A.D. Little Report. Who Dares Wins! How Access Transformation Can Fast-Track Evolution of Operator Production Platforms. September 2019.
An important takeaway from this discussion is that to understand how 5G is being implemented, it is helpful to have a working understanding of how clouds are built. This includes the use of commodity hardware (both servers and bare-metal switches), horizontally scalable microservices (also referred to as cloud native), and Software-Defined Networks (SDN). It is also helpful to have an appreciation for how cloud software is developed, tested, deployed, and operated, including practices such as DevOps and Continuous Integration / Continuous Deployment (CI/CD). We recommend two companion books to help fill the gaps in your understanding of these foundational technologies.
1.4 Beyond 5G
From the moment MNOs started rolling out 5G in 2019, people started talking about what comes next. The obvious answer is 6G, but it’s not at all clear that the decadal generations of the past 40 years will continue into the future. Today, you hear alternatives like “NextG” and “Beyond 5G” more often than 6G, which could be a sign that the industry is undergoing a fundamental shift. And there is an argument that we’re in the midst of a sea change that will render the generational distinction largely meaningless. There are two complementary reasons for this, both at the heart of what’s important about Private 5G.
The first factor is that by adopting cloud technologies, the mobile cellular network is hoping to cash in on the promise of feature velocity. This “agility” story was always included in the early 5G promotional material, as part of the case for why a 5G upgrade would be a worthwhile investment, but the consequence of those technologies now finding their way into the mainstream is that new features can be introduced rapidly and deployed continuously. At some point, the frequency of continual improvements renders generational distinctions irrelevant.
The second factor is that agility isn’t only about cadence; it’s also about customization. That is, these changes can be introduced bottom-up—for example by enterprises and their edge cloud partners in the case of Private 5G—without necessarily depending on (or waiting for) a global standardization effort. If an enterprise finds a new use case that requires a specialized deployment, only its Private 5G deployment needs to adopt the necessary changes. Reaching agreement with all the incumbent stakeholders will no longer be a requirement.
It’s anyone’s guess where this will take us, but it will be interesting to see how this dynamic impacts the role of standardization: what aspects of the mobile network require global agreement and what aspects do not because they can evolve on a case-by-case basis. While standards often spur innovation (TCP and HTTP are two great examples from the Internet experience), sometimes standards actually serve as a barrier to competition, and hence, innovation. Now that software is eating the mobile cellular network—with Private 5G deployed in enterprises likely setting the pace—we will learn which standards are which.
In summary, that 5G is on an evolutionary path is the central theme of this book. We call attention to its importance here, and revisit the topic throughout the book.
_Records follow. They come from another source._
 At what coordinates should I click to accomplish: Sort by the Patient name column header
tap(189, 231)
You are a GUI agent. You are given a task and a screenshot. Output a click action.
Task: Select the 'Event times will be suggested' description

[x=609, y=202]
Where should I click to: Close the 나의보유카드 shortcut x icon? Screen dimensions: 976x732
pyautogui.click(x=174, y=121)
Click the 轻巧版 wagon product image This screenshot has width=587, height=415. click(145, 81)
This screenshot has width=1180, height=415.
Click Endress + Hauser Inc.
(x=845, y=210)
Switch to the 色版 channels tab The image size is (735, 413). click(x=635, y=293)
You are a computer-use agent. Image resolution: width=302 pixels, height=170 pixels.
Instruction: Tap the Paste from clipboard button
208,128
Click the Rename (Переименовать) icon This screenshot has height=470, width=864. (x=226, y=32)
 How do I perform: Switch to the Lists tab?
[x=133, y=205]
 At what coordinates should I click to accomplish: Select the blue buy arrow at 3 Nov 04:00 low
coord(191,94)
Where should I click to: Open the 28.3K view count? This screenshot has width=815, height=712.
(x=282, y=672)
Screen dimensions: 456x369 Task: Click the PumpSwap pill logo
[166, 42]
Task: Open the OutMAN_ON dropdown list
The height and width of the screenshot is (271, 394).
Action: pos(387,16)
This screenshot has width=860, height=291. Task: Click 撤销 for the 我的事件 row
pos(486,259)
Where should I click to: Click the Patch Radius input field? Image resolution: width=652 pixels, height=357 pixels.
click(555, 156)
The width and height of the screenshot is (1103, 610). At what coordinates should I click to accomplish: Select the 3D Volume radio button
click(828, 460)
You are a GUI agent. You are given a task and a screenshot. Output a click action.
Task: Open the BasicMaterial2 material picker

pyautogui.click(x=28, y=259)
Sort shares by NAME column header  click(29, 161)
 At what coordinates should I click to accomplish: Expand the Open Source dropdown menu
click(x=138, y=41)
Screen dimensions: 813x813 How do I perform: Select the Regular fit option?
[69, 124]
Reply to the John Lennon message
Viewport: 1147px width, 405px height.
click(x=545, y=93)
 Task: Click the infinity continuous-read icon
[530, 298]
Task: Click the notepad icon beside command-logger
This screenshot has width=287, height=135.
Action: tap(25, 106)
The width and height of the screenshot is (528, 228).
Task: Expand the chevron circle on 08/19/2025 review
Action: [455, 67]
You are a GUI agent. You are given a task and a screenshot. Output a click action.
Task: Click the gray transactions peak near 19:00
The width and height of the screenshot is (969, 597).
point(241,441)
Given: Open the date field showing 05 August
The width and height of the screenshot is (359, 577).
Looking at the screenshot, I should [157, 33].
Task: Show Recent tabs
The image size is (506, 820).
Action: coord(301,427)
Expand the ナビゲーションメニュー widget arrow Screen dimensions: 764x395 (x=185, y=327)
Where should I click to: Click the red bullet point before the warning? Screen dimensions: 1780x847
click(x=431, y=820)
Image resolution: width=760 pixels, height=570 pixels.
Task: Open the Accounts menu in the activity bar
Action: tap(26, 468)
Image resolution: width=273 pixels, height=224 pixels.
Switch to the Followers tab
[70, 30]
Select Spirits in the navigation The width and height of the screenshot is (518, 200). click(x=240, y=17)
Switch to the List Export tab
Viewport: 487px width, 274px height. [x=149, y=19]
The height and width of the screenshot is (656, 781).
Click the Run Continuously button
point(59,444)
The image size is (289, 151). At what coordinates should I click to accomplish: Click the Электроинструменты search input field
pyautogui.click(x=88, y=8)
We are writing this book for system generalists, with the goal of helping bring a community that understands a broad range of systems issues (but knows little or nothing about the cellular network) up to speed so they can play a role in its evolution. This is a community that understands both feature velocity and best practices in building robust scalable systems, and so has an important role to play in bringing all of 5G’s potential to fruition.